In the Tenth Canto, 14th Chapter, 9th verse of Śrīmad-Bhāgavatam there is a statement by Brahmā: "My dear Lord, just see my impudence! You are unlimited, the original Personality of Godhead, the supersoul—and You rule over the most perfect illusory energies! And just see my impudence! I wanted to supersede You by my own personal power, and I was very puffed up with this tiny power of mine. Just as a simple spark from a fire cannot do any harm to the fire, so my bewildering potency was completely unsuccessful in thwarting Your superior illusory power. Therefore I find myself to be most insignificant and think of myself as a most useless person." This statement by Brahmā is an instance of lamentation caused by committing an offense.

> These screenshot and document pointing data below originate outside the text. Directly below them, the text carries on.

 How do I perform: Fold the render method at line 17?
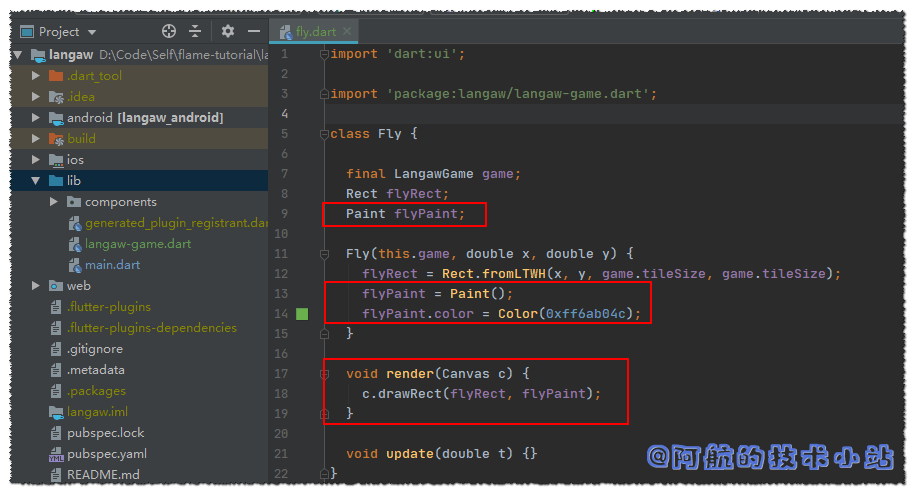point(324,374)
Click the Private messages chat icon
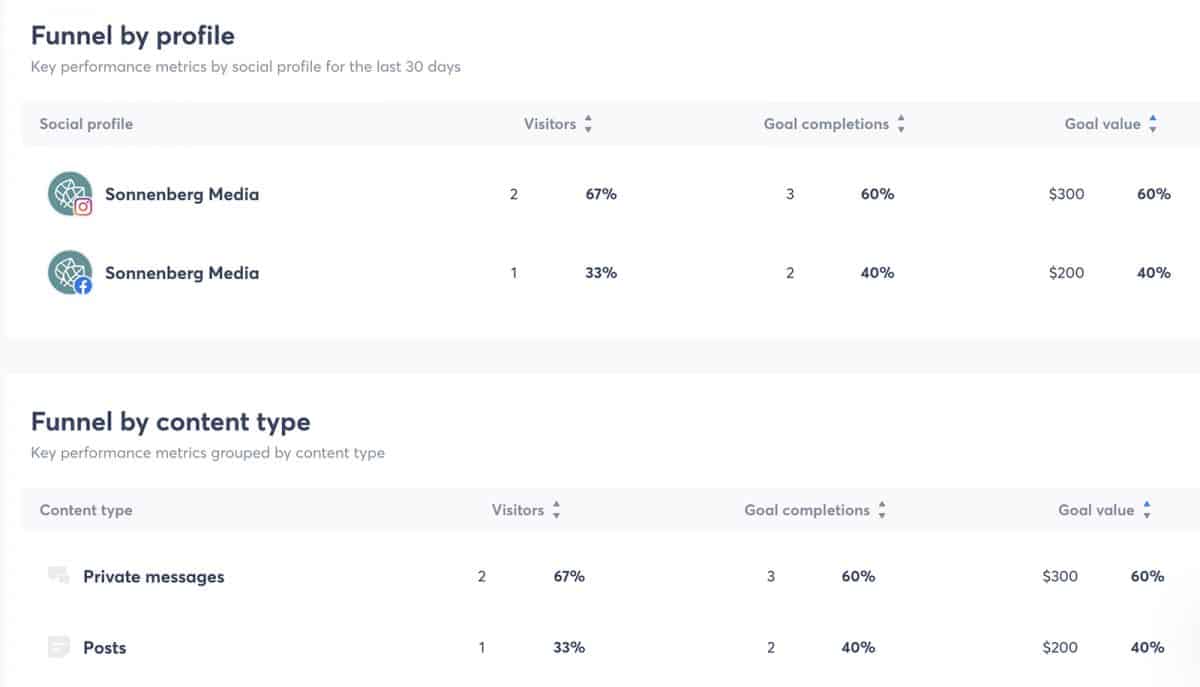Image resolution: width=1200 pixels, height=687 pixels. tap(59, 576)
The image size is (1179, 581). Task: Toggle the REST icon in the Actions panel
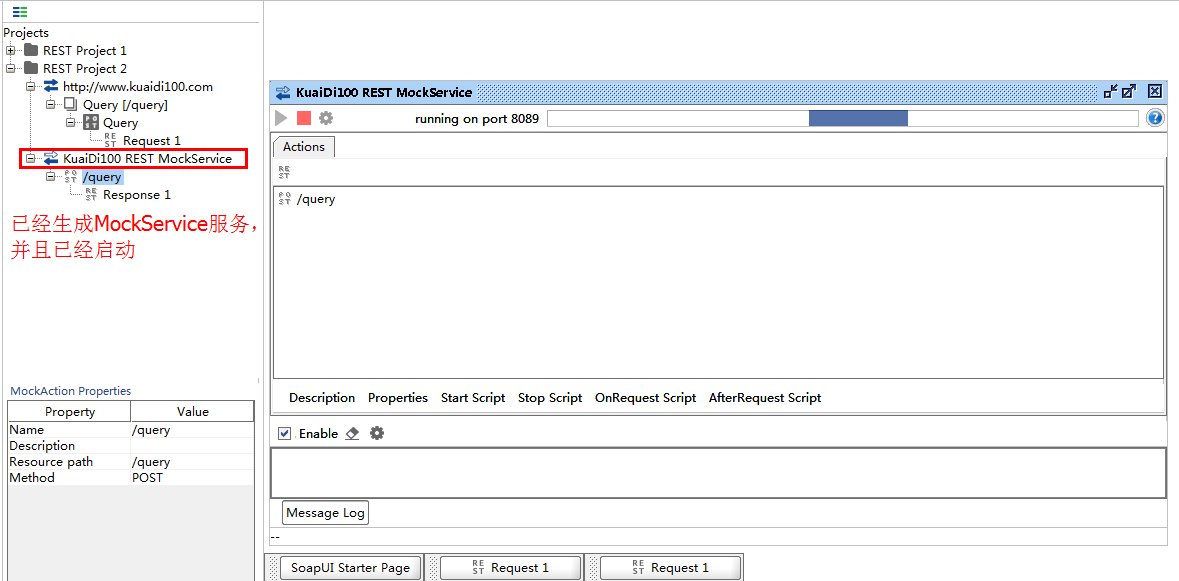click(x=281, y=170)
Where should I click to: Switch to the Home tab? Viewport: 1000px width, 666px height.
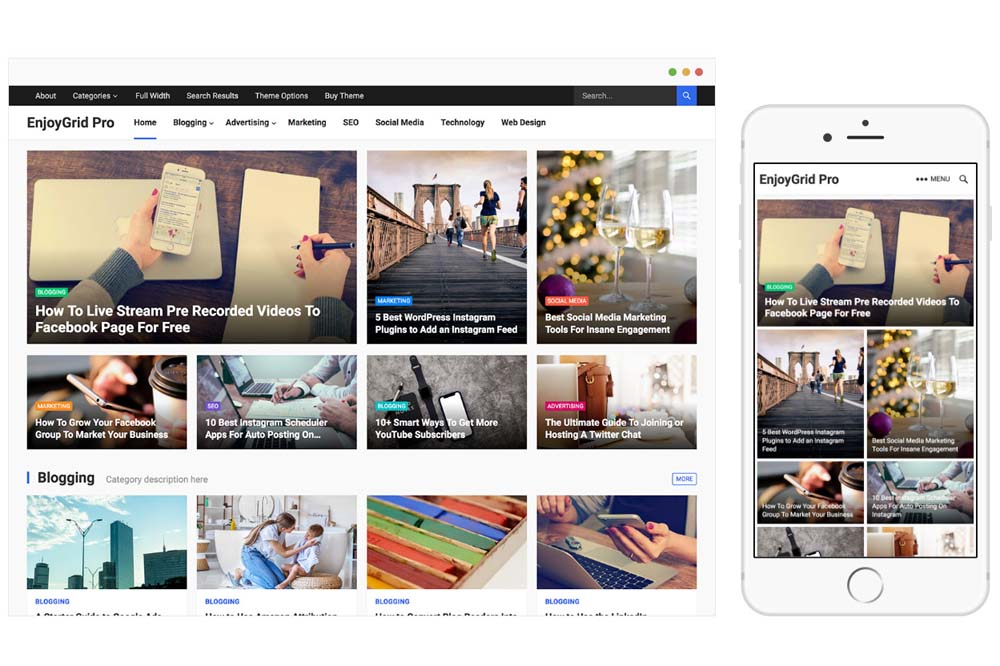(145, 121)
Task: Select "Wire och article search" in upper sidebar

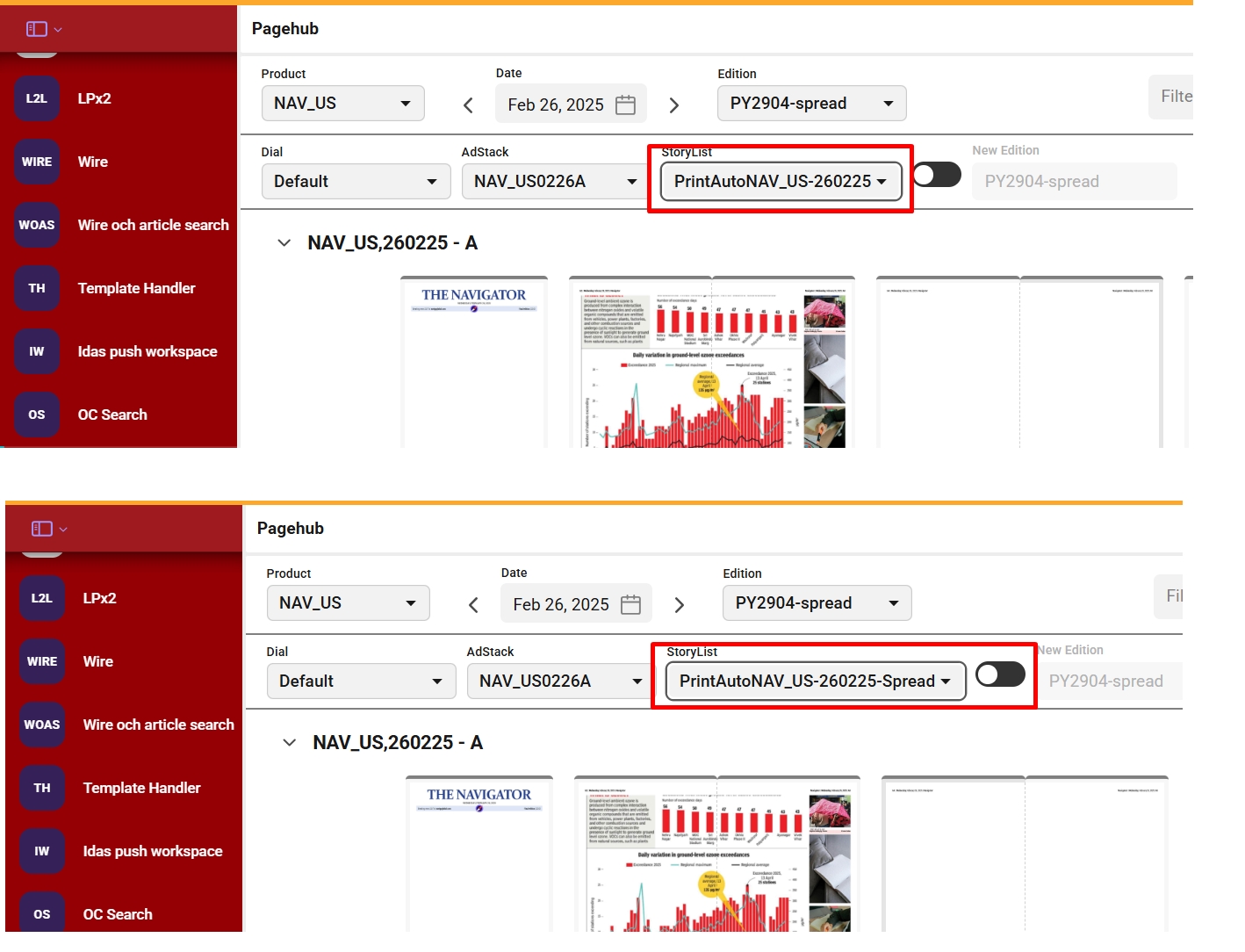Action: click(x=153, y=225)
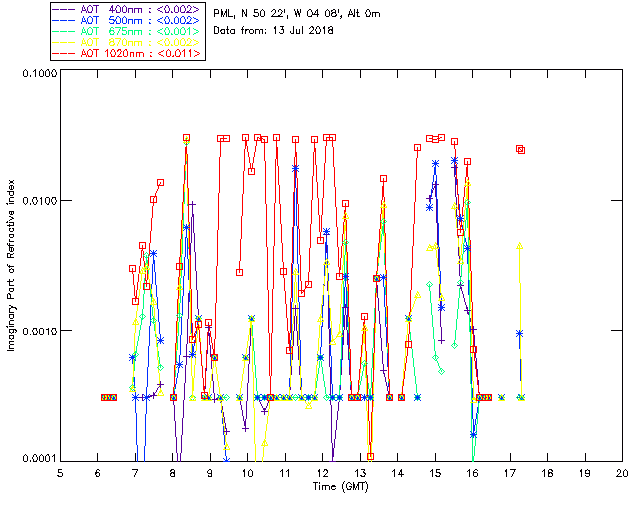The image size is (640, 512).
Task: Click the 'Time (GMT)' x-axis title
Action: (341, 487)
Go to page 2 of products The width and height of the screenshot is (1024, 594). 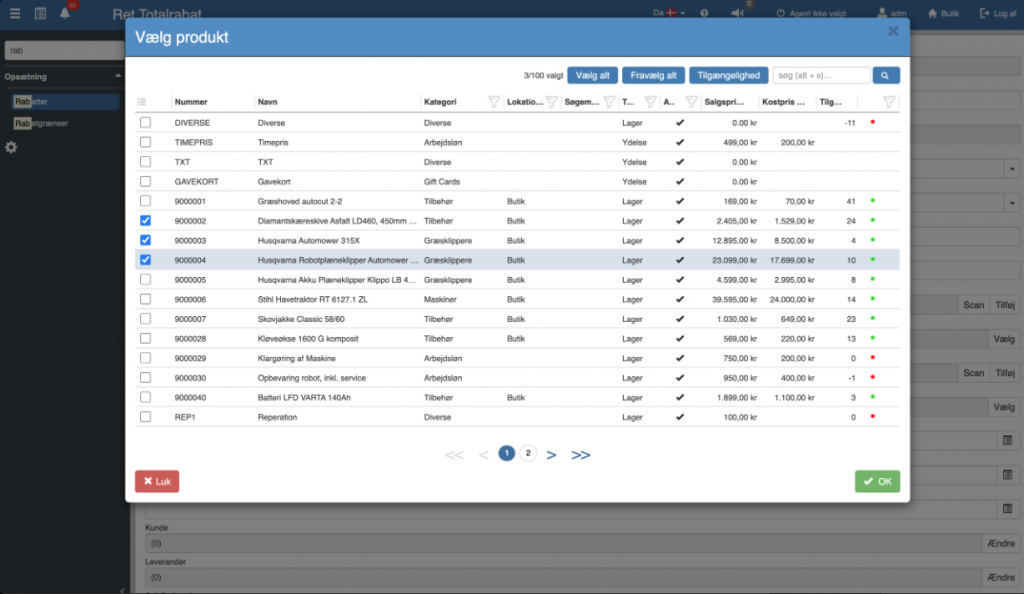528,453
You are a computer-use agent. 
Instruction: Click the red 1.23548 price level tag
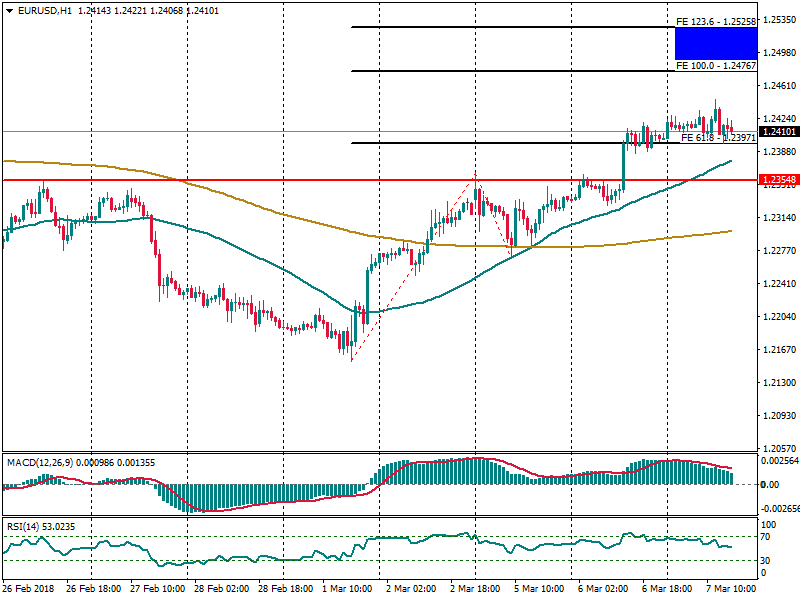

A sense of weakness caused by distress, fearfulness or offensiveness is called humility. In this condition one becomes talkative, small in heart, dirty in mind, full of anxiety and inactive.
In the Tenth Canto, 51st Chapter, 39th verse of Śrīmad-Bhāgavatam there is the following statement by King Mucukunda: "My dear Lord, because of my bad deeds in the past I am everlastingly aggrieved. I am always suffering from my desires, but still my senses are never satisfied with material enjoyments. Somehow or other I am, by Your grace, now in a peaceful condition because I have taken shelter of Your lotus feet, which are always free from all lamentation, fear and death. O supreme protector, O supreme soul! O supreme controller! Kindly give me Your protection. I am so much embarrassed." This statement by Mucukunda is an instance of humility resulting from a severely miserable condition of material existence.
When Uttarā was attacked by the brahmāstra of Aśvatthāmā, she became afraid of losing her child, Mahārāj Parīkṣit, who was still within the womb. She immediately surrendered to Kṛṣṇa and said, "My dear Lord, kindly save my child! I do not mind if I myself must be killed by the brahmāstra of Aśvatthāmā." This is an instance of humility caused by fear.